The European reunion album with Paul Desmond is just that, an occasion for bringing together the key elements of Brubeck's 1950-1967 and 1968-1972 periods with an eye toward his and Mulligan's futures. That those futures were heading in remarkably different directions is clear from the album's two new numbers, "Truth" and "Unfinished Woman." The former is a Brubeck oratorio, subtitled "Planets Are Spinning," and of all the quasi-classical pieces Brubeck had brought to his collaboration this one is by far the least jazz oriented. Mulligan and Desmond attempt conventional enough solos, but Brubeck's performance speaks of the modernist conservatory throughout. Its back-to-back position with Mulligan's new composition makes for an especially strong contrast, for while Brubeck was heading in a classical direction, Mulligan's piece was one of the first numbers written for his Ark/Orchestra, a fusion group that would propel its leader through the 1970s and 1980s. The number, based on the repetition in two chords of a simple riff, outlines Mulligan's new goals, which include a fresh emphasis on rhythm and a greater interest in sustaining sounds (as opposed to constructing elaborate melodies). His solo builds on these new influences, holding single notes much longer and limiting his phrasing to the major chord, not shifting the direction of his line until the chord structure itself changes.

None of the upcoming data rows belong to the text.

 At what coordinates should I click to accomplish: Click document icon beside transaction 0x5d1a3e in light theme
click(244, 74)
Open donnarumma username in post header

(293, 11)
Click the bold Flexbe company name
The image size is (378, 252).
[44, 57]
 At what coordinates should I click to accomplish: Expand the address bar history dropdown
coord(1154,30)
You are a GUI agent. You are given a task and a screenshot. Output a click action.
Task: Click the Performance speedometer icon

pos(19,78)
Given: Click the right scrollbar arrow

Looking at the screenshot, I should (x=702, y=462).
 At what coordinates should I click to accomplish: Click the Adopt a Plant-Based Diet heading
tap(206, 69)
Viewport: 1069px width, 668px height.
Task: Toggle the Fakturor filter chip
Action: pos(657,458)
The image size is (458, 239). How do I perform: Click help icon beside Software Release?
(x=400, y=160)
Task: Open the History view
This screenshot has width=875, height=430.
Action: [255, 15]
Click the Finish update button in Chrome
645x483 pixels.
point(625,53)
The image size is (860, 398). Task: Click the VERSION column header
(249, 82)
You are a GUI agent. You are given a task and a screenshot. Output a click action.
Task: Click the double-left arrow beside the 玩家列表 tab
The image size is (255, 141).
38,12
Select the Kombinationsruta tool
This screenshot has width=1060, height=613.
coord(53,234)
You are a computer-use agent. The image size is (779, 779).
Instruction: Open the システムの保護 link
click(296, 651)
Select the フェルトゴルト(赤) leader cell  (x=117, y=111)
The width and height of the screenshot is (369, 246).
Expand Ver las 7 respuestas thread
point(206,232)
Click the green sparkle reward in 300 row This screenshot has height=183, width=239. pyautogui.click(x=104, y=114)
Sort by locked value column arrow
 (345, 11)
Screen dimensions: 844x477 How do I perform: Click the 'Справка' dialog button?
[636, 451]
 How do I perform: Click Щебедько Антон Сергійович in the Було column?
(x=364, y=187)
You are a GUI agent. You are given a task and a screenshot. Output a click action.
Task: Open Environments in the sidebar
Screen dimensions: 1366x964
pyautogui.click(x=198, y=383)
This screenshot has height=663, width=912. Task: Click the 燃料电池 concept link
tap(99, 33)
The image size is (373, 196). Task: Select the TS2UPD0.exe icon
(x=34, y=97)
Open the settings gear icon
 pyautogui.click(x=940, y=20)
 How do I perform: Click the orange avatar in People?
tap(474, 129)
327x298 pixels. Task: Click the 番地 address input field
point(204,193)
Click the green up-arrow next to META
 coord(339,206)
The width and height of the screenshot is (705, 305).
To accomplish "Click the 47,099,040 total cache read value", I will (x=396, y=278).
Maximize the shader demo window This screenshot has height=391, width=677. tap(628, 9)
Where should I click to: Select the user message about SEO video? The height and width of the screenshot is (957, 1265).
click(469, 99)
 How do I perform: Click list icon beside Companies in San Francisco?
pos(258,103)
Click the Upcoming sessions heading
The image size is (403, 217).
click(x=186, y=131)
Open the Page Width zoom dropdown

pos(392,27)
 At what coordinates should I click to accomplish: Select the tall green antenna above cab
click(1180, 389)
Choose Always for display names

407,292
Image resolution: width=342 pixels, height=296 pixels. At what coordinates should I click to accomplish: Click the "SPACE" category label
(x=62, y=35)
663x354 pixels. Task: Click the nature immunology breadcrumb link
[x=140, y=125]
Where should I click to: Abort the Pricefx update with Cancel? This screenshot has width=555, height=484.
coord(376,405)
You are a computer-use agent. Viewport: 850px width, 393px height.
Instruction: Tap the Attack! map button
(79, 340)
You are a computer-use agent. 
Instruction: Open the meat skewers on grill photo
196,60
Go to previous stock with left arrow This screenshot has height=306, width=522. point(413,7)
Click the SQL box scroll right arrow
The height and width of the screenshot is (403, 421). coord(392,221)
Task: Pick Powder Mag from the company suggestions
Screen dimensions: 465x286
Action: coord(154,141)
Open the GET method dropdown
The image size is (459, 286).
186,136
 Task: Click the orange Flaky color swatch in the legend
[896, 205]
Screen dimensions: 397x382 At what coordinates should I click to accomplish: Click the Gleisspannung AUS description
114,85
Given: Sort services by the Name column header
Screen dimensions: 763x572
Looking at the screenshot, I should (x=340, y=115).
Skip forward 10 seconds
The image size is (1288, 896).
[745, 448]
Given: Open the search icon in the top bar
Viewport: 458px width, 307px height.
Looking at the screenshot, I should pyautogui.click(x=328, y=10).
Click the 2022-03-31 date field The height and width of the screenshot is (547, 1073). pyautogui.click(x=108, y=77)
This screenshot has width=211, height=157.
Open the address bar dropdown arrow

The balance of We're All Together consists of the original Brubeck quartet (without Mulligan) doing a reprise of one of their more famous numbers, "Koto Song," plus Gerry joining in for a fresh version of "Take Five," in which a softer approach brings new attention to the melody. "Rotterdam Blues" is an improvised encore, as is "Sweet Georgia Brown," the latter lasting just one minute. The blues piece is good-humored barrelhouse playing, in which some of Mulligan's favorite licks from the Meeting sessions of a decade and a half before resurface. But with Brubeck's sixty-second solo curtain call, the lights come down on this period of collaboration—a workshop exercise of sorts that not only sustained the two great musicians through a difficult transitional period but allowed them both to refine key aspects of their playing, reaffirming their jazz roots no matter what the nature of the group's material.”